Ah I see! I did not know about the logs but your assumption seems to be correct: the logs clearly show that all the time I have been kicked off was due to preemption (despite I never got a 30sec notice like told in the GCP docs…). Thanks! :slight_smile:

Could you give me some guidance as well in how you cleaned up your Trash space?

Just use cd to get to jupyter@my-fastai-instance:~/.local/share/Trash/files$ and then rm to get rid of deleted files.

GCP used to work much better than it is doing now. Hopefully this is a temporary blip.

2 Likes

Try creating (and connecting) your instance using terminal on your computer, instead of cloud shell, see if it works.
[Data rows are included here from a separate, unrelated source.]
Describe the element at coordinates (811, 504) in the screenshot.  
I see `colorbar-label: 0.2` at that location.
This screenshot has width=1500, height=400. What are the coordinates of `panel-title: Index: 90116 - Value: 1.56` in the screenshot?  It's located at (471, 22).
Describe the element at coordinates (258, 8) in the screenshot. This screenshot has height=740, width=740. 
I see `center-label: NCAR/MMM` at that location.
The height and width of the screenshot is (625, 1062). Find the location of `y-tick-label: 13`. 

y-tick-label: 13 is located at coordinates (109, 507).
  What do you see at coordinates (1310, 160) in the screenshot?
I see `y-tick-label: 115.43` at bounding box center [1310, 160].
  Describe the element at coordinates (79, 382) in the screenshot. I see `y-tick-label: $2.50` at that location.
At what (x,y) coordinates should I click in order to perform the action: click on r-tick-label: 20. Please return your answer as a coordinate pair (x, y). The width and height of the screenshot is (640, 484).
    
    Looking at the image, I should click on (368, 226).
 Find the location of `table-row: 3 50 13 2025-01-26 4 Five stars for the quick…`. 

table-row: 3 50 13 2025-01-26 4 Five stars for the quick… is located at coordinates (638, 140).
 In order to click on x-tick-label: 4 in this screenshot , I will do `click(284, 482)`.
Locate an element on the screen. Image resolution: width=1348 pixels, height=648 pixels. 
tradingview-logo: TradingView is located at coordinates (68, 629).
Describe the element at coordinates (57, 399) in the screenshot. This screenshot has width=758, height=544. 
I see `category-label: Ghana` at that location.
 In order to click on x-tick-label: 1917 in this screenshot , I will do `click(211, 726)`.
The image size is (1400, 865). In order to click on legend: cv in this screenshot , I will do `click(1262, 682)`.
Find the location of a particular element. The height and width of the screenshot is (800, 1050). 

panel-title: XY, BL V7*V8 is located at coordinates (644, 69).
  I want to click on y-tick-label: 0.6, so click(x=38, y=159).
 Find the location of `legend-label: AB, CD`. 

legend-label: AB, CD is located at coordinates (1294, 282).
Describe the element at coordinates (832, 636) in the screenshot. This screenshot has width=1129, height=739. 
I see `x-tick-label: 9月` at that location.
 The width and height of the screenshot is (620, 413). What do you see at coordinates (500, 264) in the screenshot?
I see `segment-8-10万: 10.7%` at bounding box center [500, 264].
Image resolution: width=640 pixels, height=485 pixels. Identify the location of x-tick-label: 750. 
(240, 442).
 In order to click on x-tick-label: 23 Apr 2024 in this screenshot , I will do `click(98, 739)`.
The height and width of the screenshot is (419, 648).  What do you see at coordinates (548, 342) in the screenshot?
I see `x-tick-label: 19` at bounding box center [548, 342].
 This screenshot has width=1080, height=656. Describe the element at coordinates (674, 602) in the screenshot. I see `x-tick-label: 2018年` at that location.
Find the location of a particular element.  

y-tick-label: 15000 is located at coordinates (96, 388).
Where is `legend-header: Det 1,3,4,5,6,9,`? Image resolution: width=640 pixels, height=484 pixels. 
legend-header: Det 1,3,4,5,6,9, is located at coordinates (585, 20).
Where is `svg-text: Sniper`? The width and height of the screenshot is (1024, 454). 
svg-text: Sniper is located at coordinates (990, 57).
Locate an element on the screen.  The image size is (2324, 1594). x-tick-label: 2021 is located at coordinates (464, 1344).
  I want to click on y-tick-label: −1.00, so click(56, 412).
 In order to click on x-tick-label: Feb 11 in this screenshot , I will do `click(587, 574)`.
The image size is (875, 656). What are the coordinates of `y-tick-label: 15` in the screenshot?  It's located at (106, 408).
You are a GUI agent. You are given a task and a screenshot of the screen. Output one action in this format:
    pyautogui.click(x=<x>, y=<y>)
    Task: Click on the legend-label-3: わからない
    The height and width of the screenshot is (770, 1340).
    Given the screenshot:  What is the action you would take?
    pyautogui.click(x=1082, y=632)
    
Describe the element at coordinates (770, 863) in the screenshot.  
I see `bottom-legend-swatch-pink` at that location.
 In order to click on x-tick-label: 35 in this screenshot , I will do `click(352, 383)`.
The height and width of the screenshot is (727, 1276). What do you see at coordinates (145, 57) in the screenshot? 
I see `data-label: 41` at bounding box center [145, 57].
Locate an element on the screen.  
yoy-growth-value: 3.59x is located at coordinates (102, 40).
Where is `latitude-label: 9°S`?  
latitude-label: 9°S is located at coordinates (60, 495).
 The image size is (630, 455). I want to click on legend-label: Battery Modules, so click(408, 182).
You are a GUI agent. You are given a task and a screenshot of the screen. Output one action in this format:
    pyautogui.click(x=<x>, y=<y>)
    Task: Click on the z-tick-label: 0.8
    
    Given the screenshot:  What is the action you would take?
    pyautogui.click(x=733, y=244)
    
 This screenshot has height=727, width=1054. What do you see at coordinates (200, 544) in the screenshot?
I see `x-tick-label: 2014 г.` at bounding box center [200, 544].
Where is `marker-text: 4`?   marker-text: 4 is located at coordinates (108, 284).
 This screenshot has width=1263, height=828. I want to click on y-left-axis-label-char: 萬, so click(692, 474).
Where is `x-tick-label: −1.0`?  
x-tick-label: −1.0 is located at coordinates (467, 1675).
Hey everyone, I built a little macOS statusbar app that allows you to start, stop and monitor your GCP instance. It shows you whether your instance is stopped (:new_moon_with_face:), starting (:last_quarter_moon_with_face:), running (:full_moon_with_face:) or stopping (:first_quarter_moon_with_face:). I’ve just finished building it and haven’t tested it extensively, so any feedback you might have is very much welcomed :slight_smile:

You can download the app (and find the code) here https://github.com/jaapmengers/ComputeInstanceStatus

1 Like

can you explain how do you set up github for fastai…
i am following this guide and successfully completed step 3. but am stuck at step 4. i am not sure what it means when the guide says you should make sure github is configured and pull from the repository. i have never used github before and want to know if there is a guide to help.